Sounds like Dulwich was anything but dull.
Was there a witch?
And is it pronounced Dull-witch, Dullich or Dullidge?
It’s pronounced Dullich.
A dozen or more years ago I had a day off during a lengthy business trip to London and made it out to Dulwich to look at the pictures, which were quite nice. Maybe the school could sponsor a contest to rewrite Wodehouse stories in Chandler’s prose style and/or vice versa?
It’s pronounced Dullich
In which case, it’s more appropriate to ask, “Does it give you an itch, dull or otherwise?”
Pronunciation and Miss Mutch: how do you pronounce “crotch”? It was ‘crutch’ when I wazaboy.
I love J W Brewer’s suggestion. Apparently Arthur Herman Gilkes had a lot to do with both writers.
http://news.bbc.co.uk/2/hi/uk_news/magazine/8784096.stm
You are welcome, Hat.
MISS MUTCH
Has anyone done a post on the different US & UK meanings of mulch? It’s one of those words like ‘moot’, except no one really cares (apart from me and five or six gardeners).
Has anyone done a post on the different US & UK meanings of mulch?

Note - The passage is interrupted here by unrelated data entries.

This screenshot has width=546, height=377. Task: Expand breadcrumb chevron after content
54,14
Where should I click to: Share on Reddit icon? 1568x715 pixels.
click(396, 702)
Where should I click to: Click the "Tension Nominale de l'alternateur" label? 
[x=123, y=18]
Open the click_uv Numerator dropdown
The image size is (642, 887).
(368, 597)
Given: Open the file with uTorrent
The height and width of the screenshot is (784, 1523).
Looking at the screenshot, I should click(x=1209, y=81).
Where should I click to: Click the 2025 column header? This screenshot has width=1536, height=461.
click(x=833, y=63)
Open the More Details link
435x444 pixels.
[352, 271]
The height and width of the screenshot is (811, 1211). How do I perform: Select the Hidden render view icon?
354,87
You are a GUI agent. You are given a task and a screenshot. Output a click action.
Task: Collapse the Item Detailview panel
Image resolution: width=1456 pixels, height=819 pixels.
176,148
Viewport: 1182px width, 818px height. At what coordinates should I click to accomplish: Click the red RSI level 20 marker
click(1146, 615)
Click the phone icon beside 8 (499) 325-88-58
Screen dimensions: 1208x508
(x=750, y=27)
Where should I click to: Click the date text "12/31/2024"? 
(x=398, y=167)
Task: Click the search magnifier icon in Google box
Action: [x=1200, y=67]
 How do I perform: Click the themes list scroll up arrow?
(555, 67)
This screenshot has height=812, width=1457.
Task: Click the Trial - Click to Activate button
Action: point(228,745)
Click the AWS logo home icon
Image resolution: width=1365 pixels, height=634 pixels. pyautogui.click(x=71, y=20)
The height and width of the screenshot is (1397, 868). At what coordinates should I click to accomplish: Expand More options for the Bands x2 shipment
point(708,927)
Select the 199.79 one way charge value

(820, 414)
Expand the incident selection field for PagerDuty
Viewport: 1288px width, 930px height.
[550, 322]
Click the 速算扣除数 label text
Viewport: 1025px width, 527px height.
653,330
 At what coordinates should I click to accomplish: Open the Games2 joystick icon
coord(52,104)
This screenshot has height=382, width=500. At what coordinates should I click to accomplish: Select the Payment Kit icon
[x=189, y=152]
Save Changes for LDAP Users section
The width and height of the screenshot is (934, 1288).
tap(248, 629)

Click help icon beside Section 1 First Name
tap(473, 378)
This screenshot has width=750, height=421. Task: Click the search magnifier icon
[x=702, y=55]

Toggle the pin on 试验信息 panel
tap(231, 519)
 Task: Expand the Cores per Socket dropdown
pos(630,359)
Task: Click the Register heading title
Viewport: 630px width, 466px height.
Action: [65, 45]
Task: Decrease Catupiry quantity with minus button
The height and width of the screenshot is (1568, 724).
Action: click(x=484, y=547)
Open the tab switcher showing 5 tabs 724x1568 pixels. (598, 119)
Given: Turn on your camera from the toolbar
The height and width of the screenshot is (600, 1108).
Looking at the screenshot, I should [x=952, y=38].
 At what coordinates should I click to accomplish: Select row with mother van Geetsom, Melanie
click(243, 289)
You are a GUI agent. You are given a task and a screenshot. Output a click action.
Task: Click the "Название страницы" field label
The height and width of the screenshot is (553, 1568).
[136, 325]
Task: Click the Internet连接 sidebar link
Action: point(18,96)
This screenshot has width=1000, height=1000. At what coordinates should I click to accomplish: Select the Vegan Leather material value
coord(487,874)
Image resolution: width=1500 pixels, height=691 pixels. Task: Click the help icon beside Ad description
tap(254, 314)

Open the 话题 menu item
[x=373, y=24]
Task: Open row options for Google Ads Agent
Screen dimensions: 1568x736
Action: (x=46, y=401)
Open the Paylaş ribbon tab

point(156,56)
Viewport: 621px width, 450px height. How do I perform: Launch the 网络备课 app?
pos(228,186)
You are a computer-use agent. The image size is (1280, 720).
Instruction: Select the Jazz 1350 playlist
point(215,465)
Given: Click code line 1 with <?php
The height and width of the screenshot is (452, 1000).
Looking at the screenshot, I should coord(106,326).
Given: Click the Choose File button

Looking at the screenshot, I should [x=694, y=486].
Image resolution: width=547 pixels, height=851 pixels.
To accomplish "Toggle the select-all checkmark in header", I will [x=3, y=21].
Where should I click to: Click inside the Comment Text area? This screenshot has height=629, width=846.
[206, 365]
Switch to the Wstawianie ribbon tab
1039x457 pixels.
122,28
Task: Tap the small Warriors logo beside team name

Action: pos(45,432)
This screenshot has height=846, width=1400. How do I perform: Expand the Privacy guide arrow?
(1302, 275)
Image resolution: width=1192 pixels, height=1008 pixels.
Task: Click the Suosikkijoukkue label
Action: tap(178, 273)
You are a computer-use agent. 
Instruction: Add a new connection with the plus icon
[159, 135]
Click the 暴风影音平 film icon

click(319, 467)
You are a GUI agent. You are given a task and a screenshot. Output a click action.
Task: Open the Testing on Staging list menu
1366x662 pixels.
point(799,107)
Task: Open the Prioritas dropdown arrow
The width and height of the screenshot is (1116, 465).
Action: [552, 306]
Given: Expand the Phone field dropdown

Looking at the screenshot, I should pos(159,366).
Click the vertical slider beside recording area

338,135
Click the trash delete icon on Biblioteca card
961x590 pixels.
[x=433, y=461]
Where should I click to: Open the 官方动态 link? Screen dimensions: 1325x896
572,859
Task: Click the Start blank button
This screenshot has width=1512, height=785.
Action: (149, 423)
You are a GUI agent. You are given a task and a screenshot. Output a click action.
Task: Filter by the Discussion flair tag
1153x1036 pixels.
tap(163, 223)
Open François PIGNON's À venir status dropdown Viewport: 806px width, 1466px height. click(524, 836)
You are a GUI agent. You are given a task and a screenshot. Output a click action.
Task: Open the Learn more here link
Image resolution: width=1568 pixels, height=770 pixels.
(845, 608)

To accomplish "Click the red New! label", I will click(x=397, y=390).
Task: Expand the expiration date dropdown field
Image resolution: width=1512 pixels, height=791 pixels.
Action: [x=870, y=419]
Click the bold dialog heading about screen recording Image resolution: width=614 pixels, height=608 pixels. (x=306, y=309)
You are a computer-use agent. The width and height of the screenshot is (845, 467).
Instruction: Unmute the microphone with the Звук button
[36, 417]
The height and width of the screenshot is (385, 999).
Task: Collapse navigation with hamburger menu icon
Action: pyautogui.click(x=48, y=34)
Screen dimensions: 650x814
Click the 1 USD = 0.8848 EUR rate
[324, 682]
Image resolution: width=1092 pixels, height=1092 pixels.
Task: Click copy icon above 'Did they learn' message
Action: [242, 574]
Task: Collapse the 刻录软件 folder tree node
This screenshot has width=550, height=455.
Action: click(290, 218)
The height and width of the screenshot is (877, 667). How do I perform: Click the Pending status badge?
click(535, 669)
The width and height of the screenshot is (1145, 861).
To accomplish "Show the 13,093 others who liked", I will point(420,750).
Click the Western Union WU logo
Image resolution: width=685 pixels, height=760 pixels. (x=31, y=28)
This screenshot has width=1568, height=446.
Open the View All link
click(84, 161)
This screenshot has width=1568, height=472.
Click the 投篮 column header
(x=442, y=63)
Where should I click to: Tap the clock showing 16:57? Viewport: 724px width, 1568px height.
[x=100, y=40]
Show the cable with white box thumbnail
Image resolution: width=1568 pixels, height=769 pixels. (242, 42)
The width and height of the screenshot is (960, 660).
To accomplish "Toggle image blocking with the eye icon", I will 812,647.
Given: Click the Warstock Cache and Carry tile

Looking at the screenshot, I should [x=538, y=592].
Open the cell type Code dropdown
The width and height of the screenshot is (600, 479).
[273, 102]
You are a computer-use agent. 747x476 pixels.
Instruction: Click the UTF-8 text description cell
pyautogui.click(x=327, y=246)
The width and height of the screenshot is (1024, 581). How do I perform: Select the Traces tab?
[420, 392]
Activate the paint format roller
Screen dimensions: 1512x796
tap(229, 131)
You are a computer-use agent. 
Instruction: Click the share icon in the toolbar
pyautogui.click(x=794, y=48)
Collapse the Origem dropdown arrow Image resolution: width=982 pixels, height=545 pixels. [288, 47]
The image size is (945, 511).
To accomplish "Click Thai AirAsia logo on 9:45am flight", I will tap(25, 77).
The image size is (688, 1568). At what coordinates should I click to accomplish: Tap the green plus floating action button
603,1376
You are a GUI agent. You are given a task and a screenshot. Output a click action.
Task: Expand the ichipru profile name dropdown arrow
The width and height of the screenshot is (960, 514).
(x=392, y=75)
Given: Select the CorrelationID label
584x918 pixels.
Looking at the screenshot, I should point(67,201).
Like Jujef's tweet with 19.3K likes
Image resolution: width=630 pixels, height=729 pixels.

Color me confused. The OED (Third edition, March 2003) defines it thus:
That’s exactly what it means to me, and to Yanks in general, judging by the American Heritage Dictionary (“A protective covering, usually of organic matter such as leaves, straw, or peat, placed around plants to prevent the evaporation of moisture, the freezing of roots, and the growth of weeds”) and M-W (“a protective covering (as of sawdust, compost, or paper) spread or left on the ground to reduce evaporation, maintain even soil temperature, prevent erosion, control weeds, enrich the soil, or keep fruit (as strawberries) clean”).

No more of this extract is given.